- _About this task_
What is needed here is an exact transcription of all the entries.

————

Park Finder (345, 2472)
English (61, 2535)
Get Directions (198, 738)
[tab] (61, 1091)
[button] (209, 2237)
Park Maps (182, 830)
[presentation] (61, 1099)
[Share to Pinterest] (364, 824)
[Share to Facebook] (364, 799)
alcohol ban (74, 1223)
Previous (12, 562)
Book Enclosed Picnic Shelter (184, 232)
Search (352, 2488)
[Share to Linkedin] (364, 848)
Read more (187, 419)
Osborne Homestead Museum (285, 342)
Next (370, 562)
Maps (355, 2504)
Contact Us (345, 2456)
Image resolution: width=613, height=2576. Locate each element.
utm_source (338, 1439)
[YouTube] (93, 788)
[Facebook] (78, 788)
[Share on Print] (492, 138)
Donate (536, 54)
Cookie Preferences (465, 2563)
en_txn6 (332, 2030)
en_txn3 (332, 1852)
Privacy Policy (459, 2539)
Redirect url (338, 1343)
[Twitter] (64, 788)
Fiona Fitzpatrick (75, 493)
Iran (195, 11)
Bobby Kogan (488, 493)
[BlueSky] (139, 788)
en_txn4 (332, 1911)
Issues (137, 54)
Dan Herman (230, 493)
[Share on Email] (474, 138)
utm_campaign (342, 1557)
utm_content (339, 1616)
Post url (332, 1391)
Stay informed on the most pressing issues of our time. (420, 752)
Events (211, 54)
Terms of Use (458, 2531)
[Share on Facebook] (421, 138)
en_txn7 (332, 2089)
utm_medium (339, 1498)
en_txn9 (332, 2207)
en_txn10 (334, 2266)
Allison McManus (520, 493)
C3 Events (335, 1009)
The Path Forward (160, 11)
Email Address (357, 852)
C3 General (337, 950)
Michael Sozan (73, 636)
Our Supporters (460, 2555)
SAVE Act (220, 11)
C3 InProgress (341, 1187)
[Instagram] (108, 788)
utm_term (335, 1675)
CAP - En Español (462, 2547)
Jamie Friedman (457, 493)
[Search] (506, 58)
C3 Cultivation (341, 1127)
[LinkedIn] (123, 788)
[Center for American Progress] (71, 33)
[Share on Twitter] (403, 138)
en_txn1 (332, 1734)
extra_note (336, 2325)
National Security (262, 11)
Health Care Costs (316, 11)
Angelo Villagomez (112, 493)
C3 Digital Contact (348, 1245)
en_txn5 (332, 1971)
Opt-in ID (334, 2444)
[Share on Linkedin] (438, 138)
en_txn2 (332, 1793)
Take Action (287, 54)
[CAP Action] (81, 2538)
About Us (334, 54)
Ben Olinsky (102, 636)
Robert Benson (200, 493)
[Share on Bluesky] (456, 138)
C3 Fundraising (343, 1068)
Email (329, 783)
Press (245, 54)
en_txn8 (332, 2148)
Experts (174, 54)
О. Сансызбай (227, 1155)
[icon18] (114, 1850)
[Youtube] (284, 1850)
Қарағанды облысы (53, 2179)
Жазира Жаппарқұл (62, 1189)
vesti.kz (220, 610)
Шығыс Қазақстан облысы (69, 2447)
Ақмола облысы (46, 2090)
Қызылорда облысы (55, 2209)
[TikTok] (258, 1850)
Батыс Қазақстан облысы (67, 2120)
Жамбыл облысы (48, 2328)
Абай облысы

————

- _Response to this exercise_
Park Finder (345, 2472)
English (61, 2535)
Get Directions (198, 738)
[tab] (61, 1091)
[button] (209, 2237)
Park Maps (182, 830)
[presentation] (61, 1099)
[Share to Pinterest] (364, 824)
[Share to Facebook] (364, 799)
alcohol ban (74, 1223)
Previous (12, 562)
Book Enclosed Picnic Shelter (184, 232)
Search (352, 2488)
[Share to Linkedin] (364, 848)
Read more (187, 419)
Osborne Homestead Museum (285, 342)
Next (370, 562)
Maps (355, 2504)
Contact Us (345, 2456)
Image resolution: width=613, height=2576. Locate each element.
utm_source (338, 1439)
[YouTube] (93, 788)
[Facebook] (78, 788)
[Share on Print] (492, 138)
Donate (536, 54)
Cookie Preferences (465, 2563)
en_txn6 (332, 2030)
en_txn3 (332, 1852)
Privacy Policy (459, 2539)
Redirect url (338, 1343)
[Twitter] (64, 788)
Fiona Fitzpatrick (75, 493)
Iran (195, 11)
Bobby Kogan (488, 493)
[BlueSky] (139, 788)
en_txn4 (332, 1911)
Issues (137, 54)
Dan Herman (230, 493)
[Share on Email] (474, 138)
utm_campaign (342, 1557)
utm_content (339, 1616)
Post url (332, 1391)
Stay informed on the most pressing issues of our time. (420, 752)
Events (211, 54)
Terms of Use (458, 2531)
[Share on Facebook] (421, 138)
en_txn7 (332, 2089)
utm_medium (339, 1498)
en_txn9 (332, 2207)
en_txn10 (334, 2266)
Allison McManus (520, 493)
C3 Events (335, 1009)
The Path Forward (160, 11)
Email Address (357, 852)
C3 General (337, 950)
Michael Sozan (73, 636)
Our Supporters (460, 2555)
SAVE Act (220, 11)
C3 InProgress (341, 1187)
[Instagram] (108, 788)
utm_term (335, 1675)
CAP - En Español (462, 2547)
Jamie Friedman (457, 493)
[Search] (506, 58)
C3 Cultivation (341, 1127)
[LinkedIn] (123, 788)
[Center for American Progress] (71, 33)
[Share on Twitter] (403, 138)
en_txn1 (332, 1734)
extra_note (336, 2325)
National Security (262, 11)
Health Care Costs (316, 11)
Angelo Villagomez (112, 493)
C3 Digital Contact (348, 1245)
en_txn5 (332, 1971)
Opt-in ID (334, 2444)
[Share on Linkedin] (438, 138)
en_txn2 (332, 1793)
Take Action (287, 54)
[CAP Action] (81, 2538)
About Us (334, 54)
Ben Olinsky (102, 636)
Robert Benson (200, 493)
[Share on Bluesky] (456, 138)
C3 Fundraising (343, 1068)
Email (329, 783)
Press (245, 54)
en_txn8 (332, 2148)
Experts (174, 54)
О. Сансызбай (227, 1155)
[icon18] (114, 1850)
[Youtube] (284, 1850)
Қарағанды облысы (53, 2179)
Жазира Жаппарқұл (62, 1189)
vesti.kz (220, 610)
Шығыс Қазақстан облысы (69, 2447)
Ақмола облысы (46, 2090)
Қызылорда облысы (55, 2209)
[TikTok] (258, 1850)
Батыс Қазақстан облысы (67, 2120)
Жамбыл облысы (48, 2328)
Абай облысы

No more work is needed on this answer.